The hints, in contrast, respect the actual model, so the parameters for optimal throughput are calculated for each model individually (based on its compute versus memory bandwidth requirements and capabilities of the device).
Performance Hints: Latency and Throughput#
As discussed in the Optimization Guide there are a few different metrics associated with inference speed. Latency and throughput are some of the most widely used metrics that measure the overall performance of an application.
Therefore, in order to ease the configuration of the device, OpenVINO offers two dedicated hints, namely ov::hint::PerformanceMode::LATENCY
(default) and ov::hint::PerformanceMode::THROUGHPUT
.
For more information on conducting performance measurements with the benchmark_app
, refer to the last section in this document.

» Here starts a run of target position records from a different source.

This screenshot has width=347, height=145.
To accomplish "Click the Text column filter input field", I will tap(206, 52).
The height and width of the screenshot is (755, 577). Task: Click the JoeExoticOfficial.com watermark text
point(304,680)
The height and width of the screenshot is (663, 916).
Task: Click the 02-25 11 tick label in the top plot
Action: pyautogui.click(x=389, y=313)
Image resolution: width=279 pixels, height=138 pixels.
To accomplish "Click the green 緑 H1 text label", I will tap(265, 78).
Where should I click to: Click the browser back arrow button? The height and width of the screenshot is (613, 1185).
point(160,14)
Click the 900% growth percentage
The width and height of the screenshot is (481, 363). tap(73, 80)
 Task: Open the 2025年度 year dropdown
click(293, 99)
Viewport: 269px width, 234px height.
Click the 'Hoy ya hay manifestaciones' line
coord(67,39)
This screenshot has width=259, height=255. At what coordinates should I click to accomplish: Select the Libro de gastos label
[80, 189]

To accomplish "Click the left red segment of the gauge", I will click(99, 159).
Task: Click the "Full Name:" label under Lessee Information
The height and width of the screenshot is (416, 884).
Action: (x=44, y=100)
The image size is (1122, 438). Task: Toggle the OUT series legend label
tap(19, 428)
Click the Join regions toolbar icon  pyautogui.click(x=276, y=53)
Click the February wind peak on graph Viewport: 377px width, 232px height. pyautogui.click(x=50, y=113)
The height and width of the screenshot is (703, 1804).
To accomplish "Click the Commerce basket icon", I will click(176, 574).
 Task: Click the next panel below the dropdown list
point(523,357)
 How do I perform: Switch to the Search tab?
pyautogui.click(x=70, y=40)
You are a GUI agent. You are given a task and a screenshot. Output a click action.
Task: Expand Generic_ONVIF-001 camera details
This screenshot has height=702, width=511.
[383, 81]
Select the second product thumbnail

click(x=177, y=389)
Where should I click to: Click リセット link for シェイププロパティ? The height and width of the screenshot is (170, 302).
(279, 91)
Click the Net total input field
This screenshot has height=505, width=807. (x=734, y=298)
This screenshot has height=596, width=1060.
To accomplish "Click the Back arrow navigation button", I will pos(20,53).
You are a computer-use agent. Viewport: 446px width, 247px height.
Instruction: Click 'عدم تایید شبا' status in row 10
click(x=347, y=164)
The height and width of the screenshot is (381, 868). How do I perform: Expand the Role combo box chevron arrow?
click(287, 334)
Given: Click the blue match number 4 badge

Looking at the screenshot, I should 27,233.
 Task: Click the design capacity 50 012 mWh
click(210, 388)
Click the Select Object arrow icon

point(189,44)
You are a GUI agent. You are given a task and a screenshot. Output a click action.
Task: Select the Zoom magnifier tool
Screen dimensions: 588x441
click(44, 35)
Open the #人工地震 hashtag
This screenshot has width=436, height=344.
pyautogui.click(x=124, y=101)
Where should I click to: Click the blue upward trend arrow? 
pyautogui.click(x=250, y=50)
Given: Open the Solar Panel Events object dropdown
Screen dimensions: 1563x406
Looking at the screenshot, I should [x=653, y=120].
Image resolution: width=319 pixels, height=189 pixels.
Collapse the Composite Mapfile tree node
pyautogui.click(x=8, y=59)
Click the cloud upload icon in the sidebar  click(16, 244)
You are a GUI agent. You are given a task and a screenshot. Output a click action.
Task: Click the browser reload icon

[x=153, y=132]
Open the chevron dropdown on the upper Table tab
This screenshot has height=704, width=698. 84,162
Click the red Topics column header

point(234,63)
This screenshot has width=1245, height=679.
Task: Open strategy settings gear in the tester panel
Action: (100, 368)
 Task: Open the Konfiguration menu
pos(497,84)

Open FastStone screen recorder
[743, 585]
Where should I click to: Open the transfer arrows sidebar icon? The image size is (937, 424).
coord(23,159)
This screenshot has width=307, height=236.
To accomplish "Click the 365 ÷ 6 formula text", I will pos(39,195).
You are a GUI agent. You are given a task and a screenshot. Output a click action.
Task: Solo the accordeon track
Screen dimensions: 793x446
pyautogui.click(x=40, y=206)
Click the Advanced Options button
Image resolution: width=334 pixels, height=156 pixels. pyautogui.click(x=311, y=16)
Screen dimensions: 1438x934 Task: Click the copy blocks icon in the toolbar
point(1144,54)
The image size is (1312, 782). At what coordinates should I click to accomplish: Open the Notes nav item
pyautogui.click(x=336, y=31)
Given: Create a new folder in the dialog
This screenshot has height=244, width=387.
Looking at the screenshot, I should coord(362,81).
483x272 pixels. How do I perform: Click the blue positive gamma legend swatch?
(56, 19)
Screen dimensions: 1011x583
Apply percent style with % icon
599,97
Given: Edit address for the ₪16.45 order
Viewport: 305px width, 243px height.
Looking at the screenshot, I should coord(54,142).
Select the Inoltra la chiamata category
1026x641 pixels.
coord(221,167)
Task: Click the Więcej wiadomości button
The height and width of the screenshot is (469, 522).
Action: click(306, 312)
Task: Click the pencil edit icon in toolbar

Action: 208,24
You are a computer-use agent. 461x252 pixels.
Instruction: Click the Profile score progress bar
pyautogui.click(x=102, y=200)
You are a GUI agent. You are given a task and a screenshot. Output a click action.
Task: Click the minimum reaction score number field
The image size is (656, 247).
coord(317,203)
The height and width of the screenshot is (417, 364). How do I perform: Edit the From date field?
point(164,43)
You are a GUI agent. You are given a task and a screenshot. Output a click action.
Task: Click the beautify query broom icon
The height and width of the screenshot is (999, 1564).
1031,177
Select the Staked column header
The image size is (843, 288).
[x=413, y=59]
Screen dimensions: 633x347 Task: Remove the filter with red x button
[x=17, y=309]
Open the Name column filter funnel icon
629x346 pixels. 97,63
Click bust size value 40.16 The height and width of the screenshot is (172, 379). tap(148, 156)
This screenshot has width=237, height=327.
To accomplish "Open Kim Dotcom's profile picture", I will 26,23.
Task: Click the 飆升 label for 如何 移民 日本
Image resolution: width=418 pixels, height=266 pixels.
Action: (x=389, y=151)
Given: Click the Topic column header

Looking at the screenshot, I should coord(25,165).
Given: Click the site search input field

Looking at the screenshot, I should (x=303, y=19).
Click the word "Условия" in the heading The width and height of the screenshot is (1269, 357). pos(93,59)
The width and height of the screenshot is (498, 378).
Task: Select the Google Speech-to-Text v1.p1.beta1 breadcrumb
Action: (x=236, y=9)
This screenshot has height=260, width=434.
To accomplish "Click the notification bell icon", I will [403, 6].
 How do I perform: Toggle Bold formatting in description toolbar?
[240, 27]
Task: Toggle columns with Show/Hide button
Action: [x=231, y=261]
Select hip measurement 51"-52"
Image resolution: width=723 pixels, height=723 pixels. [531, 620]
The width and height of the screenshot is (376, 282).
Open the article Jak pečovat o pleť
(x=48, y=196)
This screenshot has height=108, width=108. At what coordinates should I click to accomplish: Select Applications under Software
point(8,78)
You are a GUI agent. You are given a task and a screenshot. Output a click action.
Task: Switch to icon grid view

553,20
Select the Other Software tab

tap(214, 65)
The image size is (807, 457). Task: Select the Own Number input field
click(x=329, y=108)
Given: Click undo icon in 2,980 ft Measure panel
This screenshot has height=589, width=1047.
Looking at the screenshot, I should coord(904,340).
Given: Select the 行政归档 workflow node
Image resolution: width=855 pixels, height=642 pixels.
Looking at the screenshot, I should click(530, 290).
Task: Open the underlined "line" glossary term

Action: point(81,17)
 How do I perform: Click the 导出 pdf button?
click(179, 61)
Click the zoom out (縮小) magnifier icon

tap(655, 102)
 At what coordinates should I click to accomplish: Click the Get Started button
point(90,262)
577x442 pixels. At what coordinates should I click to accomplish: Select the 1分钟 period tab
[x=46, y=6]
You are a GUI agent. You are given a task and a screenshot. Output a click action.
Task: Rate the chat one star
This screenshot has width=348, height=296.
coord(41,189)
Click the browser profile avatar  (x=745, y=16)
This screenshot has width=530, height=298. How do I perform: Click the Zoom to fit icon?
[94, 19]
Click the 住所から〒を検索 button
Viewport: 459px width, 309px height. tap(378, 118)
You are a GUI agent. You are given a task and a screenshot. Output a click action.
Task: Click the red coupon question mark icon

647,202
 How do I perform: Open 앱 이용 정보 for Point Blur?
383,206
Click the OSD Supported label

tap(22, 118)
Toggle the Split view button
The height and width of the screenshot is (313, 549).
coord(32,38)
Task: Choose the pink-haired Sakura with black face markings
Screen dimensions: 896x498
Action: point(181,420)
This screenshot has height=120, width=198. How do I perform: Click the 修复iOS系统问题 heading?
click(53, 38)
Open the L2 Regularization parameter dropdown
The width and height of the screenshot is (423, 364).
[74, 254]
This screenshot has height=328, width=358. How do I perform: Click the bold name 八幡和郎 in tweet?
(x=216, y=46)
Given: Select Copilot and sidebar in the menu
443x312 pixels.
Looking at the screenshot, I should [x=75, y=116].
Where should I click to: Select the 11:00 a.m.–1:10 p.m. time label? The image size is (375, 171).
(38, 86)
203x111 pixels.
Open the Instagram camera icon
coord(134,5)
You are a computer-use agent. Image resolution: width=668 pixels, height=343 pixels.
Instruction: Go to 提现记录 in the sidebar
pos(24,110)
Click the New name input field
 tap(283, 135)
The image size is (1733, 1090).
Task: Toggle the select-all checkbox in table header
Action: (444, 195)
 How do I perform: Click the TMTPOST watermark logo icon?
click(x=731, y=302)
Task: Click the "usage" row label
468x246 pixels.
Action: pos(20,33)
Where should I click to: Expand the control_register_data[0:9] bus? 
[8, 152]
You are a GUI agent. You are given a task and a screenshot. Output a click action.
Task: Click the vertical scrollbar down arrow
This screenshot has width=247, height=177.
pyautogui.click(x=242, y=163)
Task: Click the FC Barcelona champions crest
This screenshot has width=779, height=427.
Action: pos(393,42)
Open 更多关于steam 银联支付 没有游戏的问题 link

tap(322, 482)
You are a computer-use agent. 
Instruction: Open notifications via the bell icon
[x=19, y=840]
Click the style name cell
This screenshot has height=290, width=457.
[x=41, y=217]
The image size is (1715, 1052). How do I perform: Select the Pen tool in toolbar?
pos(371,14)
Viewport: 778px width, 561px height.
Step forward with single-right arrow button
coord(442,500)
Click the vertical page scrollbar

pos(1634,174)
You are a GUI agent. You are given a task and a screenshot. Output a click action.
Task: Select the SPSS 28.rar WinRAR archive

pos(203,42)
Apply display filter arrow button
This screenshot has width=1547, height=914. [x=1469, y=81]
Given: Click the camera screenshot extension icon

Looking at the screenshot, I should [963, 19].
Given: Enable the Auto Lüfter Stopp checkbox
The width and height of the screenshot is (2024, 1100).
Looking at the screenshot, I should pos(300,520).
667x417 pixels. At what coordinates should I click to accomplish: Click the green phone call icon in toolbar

Keep in mind that a typical model may take significantly more time to load with the ov::hint::PerformanceMode::THROUGHPUT
and consume much more memory, compared to the ov::hint::PerformanceMode::LATENCY
. Also, the THROUGHPUT and LATENCY hints only improve performance in an asynchronous inference pipeline. For information on asynchronous inference, see the Prefer Async API section of this document.
Performance Hints: How It Works#
Internally, every device “translates” the value of the hint to the actual performance settings.
For example, the ov::hint::PerformanceMode::THROUGHPUT
selects the number of CPU or GPU streams.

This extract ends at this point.